Luckily, I somehow got hold of a book written by Rev. Mel White called
Stranger at the Gate: To Be Gay and Christian in America. As I
read the book, it felt as if Mel had written about my own story.
He explained how for years he had struggled to be free from
homosexuality and nothing ever worked. He described his love for
God, and how he developed a successful ministry. How he married a
wonderful woman and raised a family. All the time denying his true
self. Eventually he could live a lie no longer. He left his
wife and children and began living as a gay man.
He continues his story detailing how eventually he also came to terms
with his faith, and came to believe God loves him just as he is.
Unfortunately the latter part of his story did not quite sink in to me.
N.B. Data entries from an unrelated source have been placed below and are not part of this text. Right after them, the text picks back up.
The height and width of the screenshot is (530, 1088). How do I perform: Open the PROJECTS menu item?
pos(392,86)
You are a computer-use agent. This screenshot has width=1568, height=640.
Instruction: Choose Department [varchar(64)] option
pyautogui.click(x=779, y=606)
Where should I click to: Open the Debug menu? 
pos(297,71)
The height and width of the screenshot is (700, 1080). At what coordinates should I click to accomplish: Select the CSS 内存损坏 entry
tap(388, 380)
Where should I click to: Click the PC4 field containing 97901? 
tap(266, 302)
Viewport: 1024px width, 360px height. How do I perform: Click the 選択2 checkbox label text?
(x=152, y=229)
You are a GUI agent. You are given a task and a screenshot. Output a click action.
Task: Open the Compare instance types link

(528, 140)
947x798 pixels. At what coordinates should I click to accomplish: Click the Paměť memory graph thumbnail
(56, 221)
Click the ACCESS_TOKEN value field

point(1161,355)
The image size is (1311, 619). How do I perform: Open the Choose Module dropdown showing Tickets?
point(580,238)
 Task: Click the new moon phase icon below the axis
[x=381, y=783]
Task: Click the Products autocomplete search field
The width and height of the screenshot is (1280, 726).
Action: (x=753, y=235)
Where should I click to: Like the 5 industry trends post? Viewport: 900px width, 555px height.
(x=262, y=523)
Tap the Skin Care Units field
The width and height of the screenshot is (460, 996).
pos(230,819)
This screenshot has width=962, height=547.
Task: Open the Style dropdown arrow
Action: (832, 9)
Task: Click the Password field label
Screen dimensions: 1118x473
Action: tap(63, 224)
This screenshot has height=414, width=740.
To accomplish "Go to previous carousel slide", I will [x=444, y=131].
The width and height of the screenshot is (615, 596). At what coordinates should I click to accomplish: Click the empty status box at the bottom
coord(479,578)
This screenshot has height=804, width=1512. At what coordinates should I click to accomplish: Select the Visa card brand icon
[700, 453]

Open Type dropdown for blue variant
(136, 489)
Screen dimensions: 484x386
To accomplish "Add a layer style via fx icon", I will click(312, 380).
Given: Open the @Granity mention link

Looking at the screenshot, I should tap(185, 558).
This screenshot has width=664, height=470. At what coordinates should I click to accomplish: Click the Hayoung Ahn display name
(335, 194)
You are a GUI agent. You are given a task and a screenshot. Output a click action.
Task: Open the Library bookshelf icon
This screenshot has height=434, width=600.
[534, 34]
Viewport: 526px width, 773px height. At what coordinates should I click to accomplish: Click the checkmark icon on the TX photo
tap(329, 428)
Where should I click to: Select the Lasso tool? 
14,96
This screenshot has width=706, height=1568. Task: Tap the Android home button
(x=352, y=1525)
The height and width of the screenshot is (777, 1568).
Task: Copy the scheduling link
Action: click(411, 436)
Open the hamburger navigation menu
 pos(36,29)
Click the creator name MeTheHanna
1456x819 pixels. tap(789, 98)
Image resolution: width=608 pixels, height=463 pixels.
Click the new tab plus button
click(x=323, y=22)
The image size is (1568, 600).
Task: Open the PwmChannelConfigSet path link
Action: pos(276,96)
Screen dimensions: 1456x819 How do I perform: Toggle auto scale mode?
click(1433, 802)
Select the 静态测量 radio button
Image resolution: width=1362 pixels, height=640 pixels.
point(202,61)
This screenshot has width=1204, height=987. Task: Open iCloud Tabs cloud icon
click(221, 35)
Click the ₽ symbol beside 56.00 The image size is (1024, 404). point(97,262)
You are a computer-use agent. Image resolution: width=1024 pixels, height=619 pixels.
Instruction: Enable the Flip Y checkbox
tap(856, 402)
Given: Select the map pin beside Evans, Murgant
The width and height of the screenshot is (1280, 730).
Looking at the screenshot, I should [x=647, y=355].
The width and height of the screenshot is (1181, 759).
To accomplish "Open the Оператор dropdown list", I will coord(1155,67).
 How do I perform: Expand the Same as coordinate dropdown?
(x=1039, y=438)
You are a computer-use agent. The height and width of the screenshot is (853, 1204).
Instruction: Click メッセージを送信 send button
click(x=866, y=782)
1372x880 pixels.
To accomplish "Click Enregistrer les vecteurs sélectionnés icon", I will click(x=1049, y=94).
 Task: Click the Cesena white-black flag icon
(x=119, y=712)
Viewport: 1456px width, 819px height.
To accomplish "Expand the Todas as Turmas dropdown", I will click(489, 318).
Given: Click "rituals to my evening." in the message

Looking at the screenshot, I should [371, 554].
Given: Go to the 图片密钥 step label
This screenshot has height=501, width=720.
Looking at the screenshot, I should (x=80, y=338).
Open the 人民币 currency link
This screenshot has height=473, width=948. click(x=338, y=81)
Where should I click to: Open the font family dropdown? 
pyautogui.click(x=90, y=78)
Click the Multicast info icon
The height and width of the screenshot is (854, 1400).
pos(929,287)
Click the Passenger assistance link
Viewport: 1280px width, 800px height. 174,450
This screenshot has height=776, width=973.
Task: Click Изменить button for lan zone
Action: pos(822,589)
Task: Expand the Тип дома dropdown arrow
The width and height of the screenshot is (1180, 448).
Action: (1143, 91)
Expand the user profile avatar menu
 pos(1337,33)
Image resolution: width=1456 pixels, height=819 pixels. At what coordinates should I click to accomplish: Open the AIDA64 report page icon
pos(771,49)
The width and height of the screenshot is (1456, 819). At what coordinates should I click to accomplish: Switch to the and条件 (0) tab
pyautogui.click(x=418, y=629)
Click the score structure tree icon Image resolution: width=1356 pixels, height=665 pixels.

All I could focus on was how he had left his family and lost his
ministry. Those were two things I did not want to happen to me,
but I felt they were inevitable. I knew eventually I would not be
able to hide my true feelings any more. I would end up destroying
my family and my ministry. In my heart I believed that there was
only one way to prevent such a tragedy. I would never let any of
it happen in the first place. I could not get married or have a
family. I would discontinue my ministry. And I would embrace
“the gay lifestyle”. To do this would mean eternal damnation, but
in my mind I was sacrificing my life for that of my future family and
those involved with my ministry.
Within only one week of making this decision, I told my family and
friends that I had been living a lie. They all knew how hard I had
fought to be set free, and like me they all believed I would be destined
for hell if I gave into me sexual desires. Many tried to get me to
change me mind, but I assured them I had made my decision and it was the
only way. Some refused to speak to me. Others like my
grandmother wrote me letters and constantly called me on the phone
begging me not to give up. My grandmother even made the statement
that if I was going to hell then she wanted to go too, because heaven
would not be heaven for her with out me there.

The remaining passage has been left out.